The silence stretches so long I start to think he won’t answer. When he finally speaks, his voice is hollow, scraped raw.
“They’re gone.”
I pull in a sharp breath. “You mean…?”
I can’t finish the sentence because the look in his eyes tells me everything I need to know. There’s a world of pain there, grief so profound it seems to have carved permanent shadows beneath those sharp cheekbones.
Oh my God.
Galina is dead.
And so is their baby.
“Oh God, Osip.” The words escape as a whisper. “I’m so sorry.”
He doesn’t respond, just stands there like a statue carved from marble and pain. But I can see the cracks in his armor now, the places where loss has worn him down to something almost human.
Without thinking, I reach for him. My fingers find his hand, larger and warmer than mine, scarred in places that tell of violence I don’t want to imagine. He doesn’t pull away, but he doesn’t move closer either. Just lets me hold onto him like an anchor in whatever storm is raging inside his head.
“That’s why you want a baby,” I say quietly, understanding flooding through me. “You’re trying to replace what you lost.”
“Da.” The admission is soft, broken.
My heart breaks for him. For the man who carries this kind of grief like a stone in his chest, who’s so desperate for family that he’d make business arrangements with strangers rather than risk his heart again.
I step closer, bringing our joined hands up to rest against my chest. “Osip, look at me.”
When those gray eyes finally meet mine, I see past the careful control to the raw wound underneath. This isn’t just about wanting a child— it’s about redemption, about building something clean from the ashes of whatever destroyed his previous attempt at family.
“I’m not her,” I tell him gently. “I can’t replace what you lost.”
“I know.” His voice is rough, honest. “I don’t want you to be her.”
“Then what do you want from me?”
The question hangs between us, loaded with implications that go far beyond surrogacy contracts and business arrangements. He stares at me for a long moment, and I can see him wrestling with words he doesn’t know how to voice.
“I want…” He stops, jaw working as he fights some internal battle. “I want to try again. To build something that lasts. Something clean.”
The honesty in his voice breaks something open in my chest. This man who projects such control, such calculatedpower, is asking for something as simple and impossible as hope.

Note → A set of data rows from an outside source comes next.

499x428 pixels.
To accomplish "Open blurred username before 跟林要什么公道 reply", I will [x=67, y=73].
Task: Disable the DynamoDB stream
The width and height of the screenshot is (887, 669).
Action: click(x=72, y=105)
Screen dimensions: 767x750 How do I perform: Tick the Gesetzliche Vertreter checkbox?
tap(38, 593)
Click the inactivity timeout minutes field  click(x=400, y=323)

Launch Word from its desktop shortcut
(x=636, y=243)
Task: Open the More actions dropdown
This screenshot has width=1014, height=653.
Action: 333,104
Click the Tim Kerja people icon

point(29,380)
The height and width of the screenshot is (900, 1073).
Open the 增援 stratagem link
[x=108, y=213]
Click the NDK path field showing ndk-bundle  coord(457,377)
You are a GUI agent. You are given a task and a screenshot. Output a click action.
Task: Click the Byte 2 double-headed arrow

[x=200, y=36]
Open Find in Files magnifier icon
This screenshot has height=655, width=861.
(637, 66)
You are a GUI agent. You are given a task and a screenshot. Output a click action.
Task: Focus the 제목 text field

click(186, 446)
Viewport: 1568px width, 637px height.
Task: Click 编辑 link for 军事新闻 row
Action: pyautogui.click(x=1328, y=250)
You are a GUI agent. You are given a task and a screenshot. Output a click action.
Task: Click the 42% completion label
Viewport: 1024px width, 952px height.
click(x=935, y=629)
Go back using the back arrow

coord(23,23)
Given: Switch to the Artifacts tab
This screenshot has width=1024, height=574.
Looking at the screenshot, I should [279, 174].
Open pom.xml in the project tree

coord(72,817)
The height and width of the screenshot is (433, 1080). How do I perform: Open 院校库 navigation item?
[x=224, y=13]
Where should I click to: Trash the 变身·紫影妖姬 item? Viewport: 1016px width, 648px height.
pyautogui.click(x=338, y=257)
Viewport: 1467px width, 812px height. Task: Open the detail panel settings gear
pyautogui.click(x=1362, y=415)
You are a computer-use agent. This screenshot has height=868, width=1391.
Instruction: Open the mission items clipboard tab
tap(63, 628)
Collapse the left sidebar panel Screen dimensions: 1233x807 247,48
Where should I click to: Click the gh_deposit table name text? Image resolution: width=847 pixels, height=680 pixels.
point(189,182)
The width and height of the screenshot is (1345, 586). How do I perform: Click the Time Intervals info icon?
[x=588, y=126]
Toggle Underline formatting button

Without conscious thought, I rise up on my toes and press my lips to his— soft, gentle, nothing like the passionate claiming from before. This kiss tastes like comfort and promise, like understanding that doesn’t require words.
He responds immediately, his free hand coming up to cup my face with surprising tenderness. When we break apart, we’re both breathing harder.
“The contract can wait,” I whisper against his lips.
“Can it?” There’s hunger in his voice now, desire that has nothing to do with business arrangements and everything to do with this insane attraction between us.
“Tomorrow,” I tell him, meaning it. “Tonight, just be here with me.”
Something shifts in his expression— relief mixed with want so intense it makes my knees weak. When he kisses me again, it’s with the desperation of a man who’s been drowning and just found air.
And I kiss him back like I might be the one to save him.